- Born: China
- Education: Penn State (Ph. D), Tshinghua University (B.S)
- Awards: Ruth I. Michler Memorial Prize
- Scientific career
- Fields: Mathematics: Number Theory
- Workplaces: Louisiana State University, Iowa State University, Cornell University
- Doctoral advisor: Wen-Ch'ing (Winnie) Li (Pennsylvania State University), Noriko Yui (Queen's University)

= Ling Long (mathematician) =

Chinese-American mathematician

Ling Long is a Chinese American mathematician whose research concerns modular forms, arithmetic hypergeometric functions, as well as number theory in general. She is the Micheal F. and Roberta Nesbit McDonald Chair Professor of mathematics at Louisiana State University.

==Early life and education==
Long studied mathematics and computer science at Tsinghua University, graduating in 1997. She went to Pennsylvania State University for her graduate studies; her dissertation, Modularity of Elliptic Surfaces, she worked on with Noriko Yui, visiting from Queen's University, in her time as a graduate student.

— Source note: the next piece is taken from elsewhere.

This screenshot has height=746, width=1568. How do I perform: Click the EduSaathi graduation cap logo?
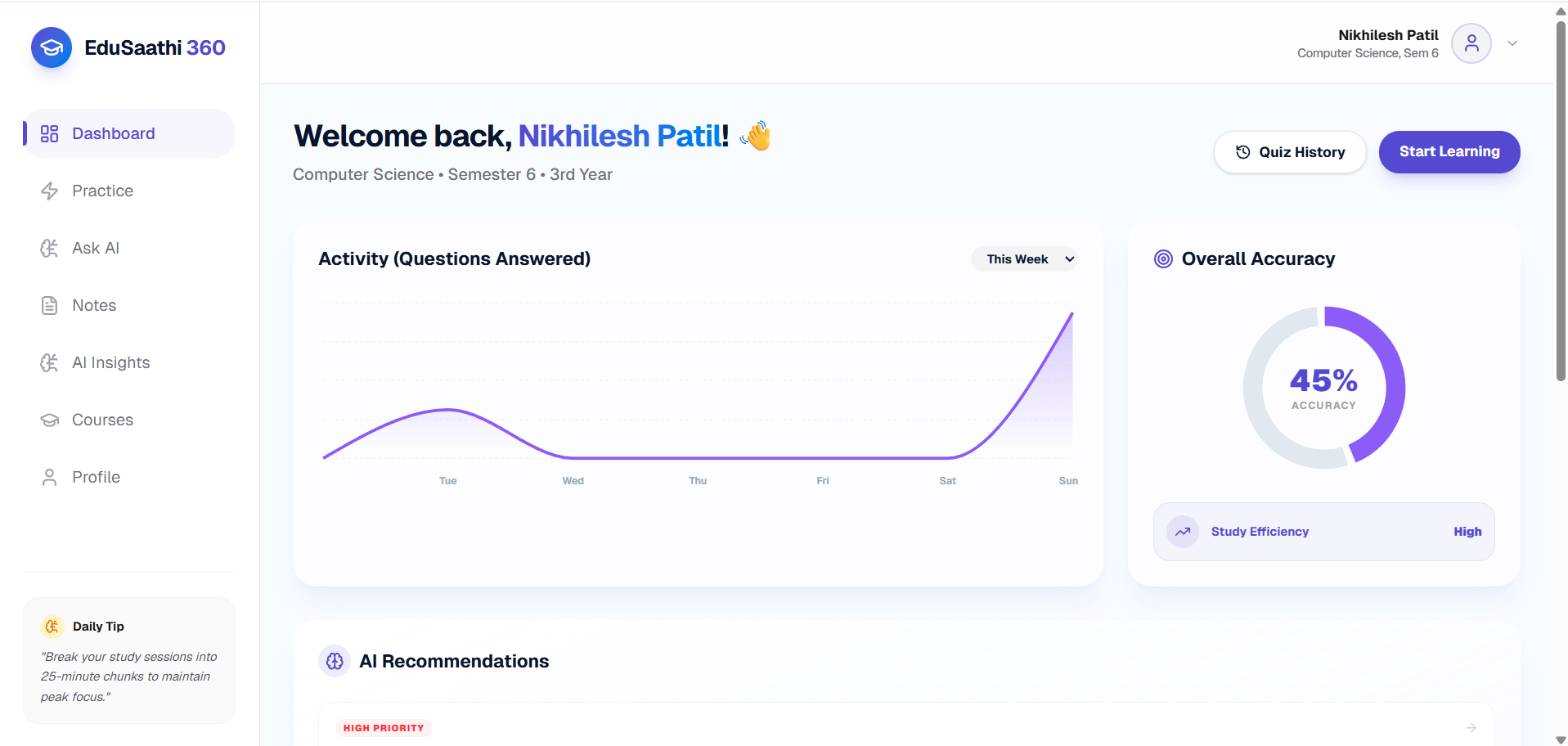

She was supervised and influenced by Wen-Ching Winnie Li.

==Career==
After postdoctoral research at the Institute for Advanced Study, Long joined the faculty at Iowa State University in 2003. After a year at Cornell University in 2012–2013, she moved to Louisiana State University.

==Recognition==
Long was the 2012–2013 winner of the Ruth I. Michler Memorial Prize of the Association for Women in Mathematics.
She was named to the 2023 class of Fellows of the American Mathematical Society, "for contributions to hypergeometric arithmetic, noncongruence Modular Forms, and supercongruences".

She is included in a deck of playing cards featuring notable women mathematicians published by the Association for Women in Mathematics.